The next big thing

It’s a new year so perhaps it is appropriate that the Lord has shown me some new hope for overcoming the serious illness that I have been battling for the last 6 years.  Prepare for another brain dump!  Are you ready?

cranial nerves, TMJ, vasovagal, seizures, epilepsy, non-epileptic, convulsions, vagal, nerve

An Ears, Nose, and Throat Doctor (ENT) suggested to me that I might look into vagus nerve issues.  He said it might be related to why I had a seizure attack in his office after he put a long-handled mirror down my throat during his examination.  As soon as I stabilized 20 minutes later, I pulled out my smart phone and Googled what I would learn are called “vasovagal seizures.”  Holy cow!  There is a lot written about this topic!

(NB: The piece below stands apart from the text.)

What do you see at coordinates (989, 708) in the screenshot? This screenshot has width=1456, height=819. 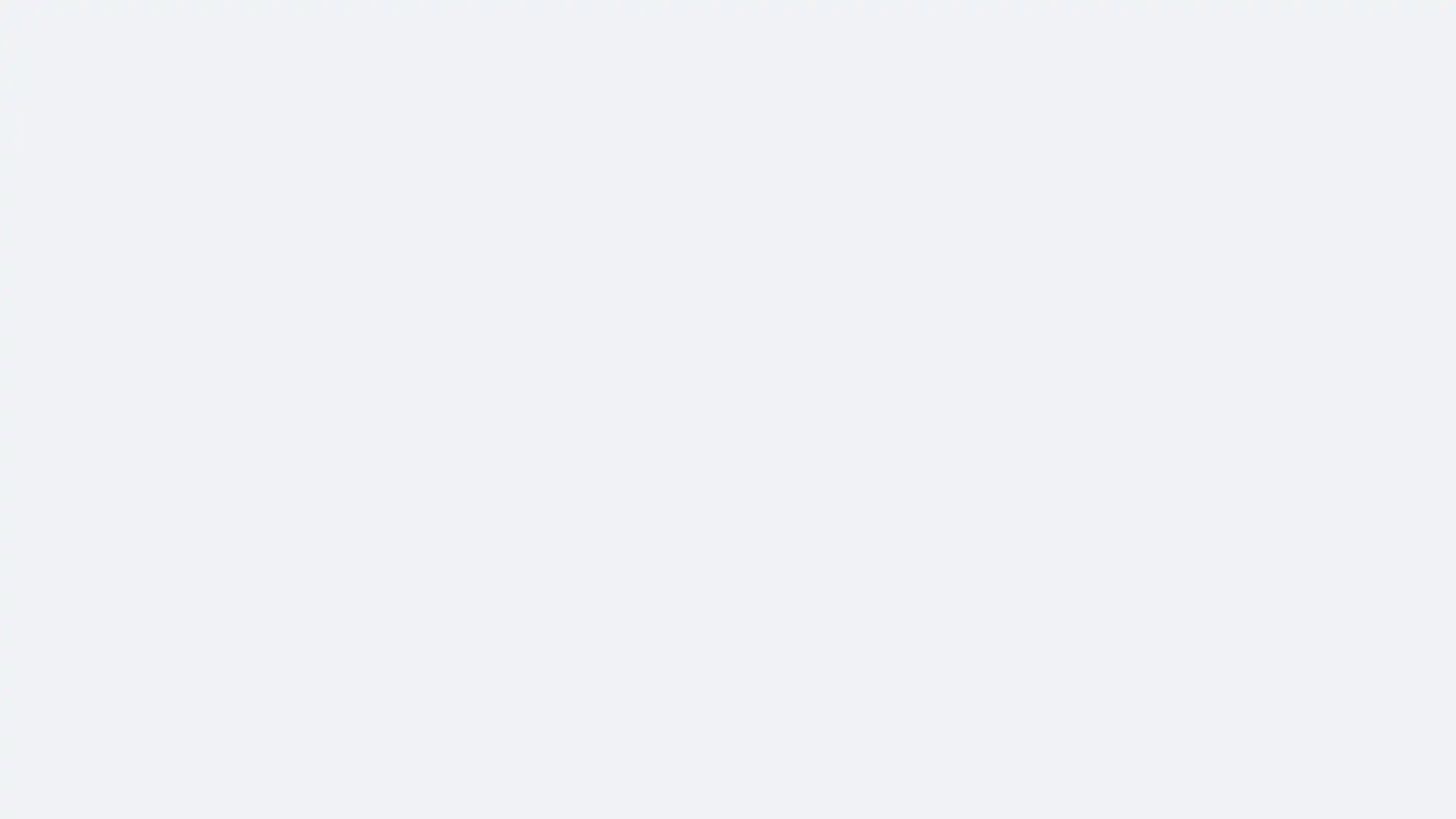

The vagus nerve originates in the medulla oblongata of the brain stem and extends through the neck to the heart, stomach and other organs of the body.  It comprises the “parasympathetic nervous system” which is the opposite of the body’s “fight or flight” response of the sympathetic nervous system.  A vagal nerve stimulator (VNS) can be inserted into the body with an electrode wrapped around a branch of the left vagus nerve in the neck (not the right as that one travels directly to the heart).  The VNS sends tiny, intermittent electrical impulses to the vagus nerve to calm the heart, prevent fainting for persons dealing with syncopal episodes, depression, and even seizures.  A person with vasovagal seizures can place a magnet over the VNS when he or she senses an “aura” or sense of impending doom that an episode is imminent.  (I understand this phemomenon well.) The electrical stimulation, once correctly calibrated for the person, can help prevent this specific type of seizure.  No medication is needed although some patients with vagus nerve dysfunction and fainting spells take beta blockers (or herbal alternatives) to help manage the related cardiac symptoms.  (If accurate and not affected by the shaking, my blood pressure dropped significantly during a severe episode recently.)

Forgive me if I don’t have this exactly right as I am new to this topic!  What fascinates me is that persons with vasovagal seizures can present with some of the same symptoms and triggers that I have experienced:  ringing in the ears plus convulsive episodes after  noxious sensory stimuli and needlesticks.  Gratefully, I do not have fainting episodes; I have suddenly fallen asleep when the episodes occur in bed.   But wait, there’s more!  Because there are at least 2 branches of the upper vagus nerve that run near the jaw line, some dentists have suggested that the vagus nerve plus the trigeminal and other cranial nerves (as shown above) may be affected by dysfunction of the temporal mandibular joint (TMJ).  I have suffered TMJ pain for years after a double whiplash injury when in an auto accident in 1996.  I never was able to work full time thereafter due to my injuries.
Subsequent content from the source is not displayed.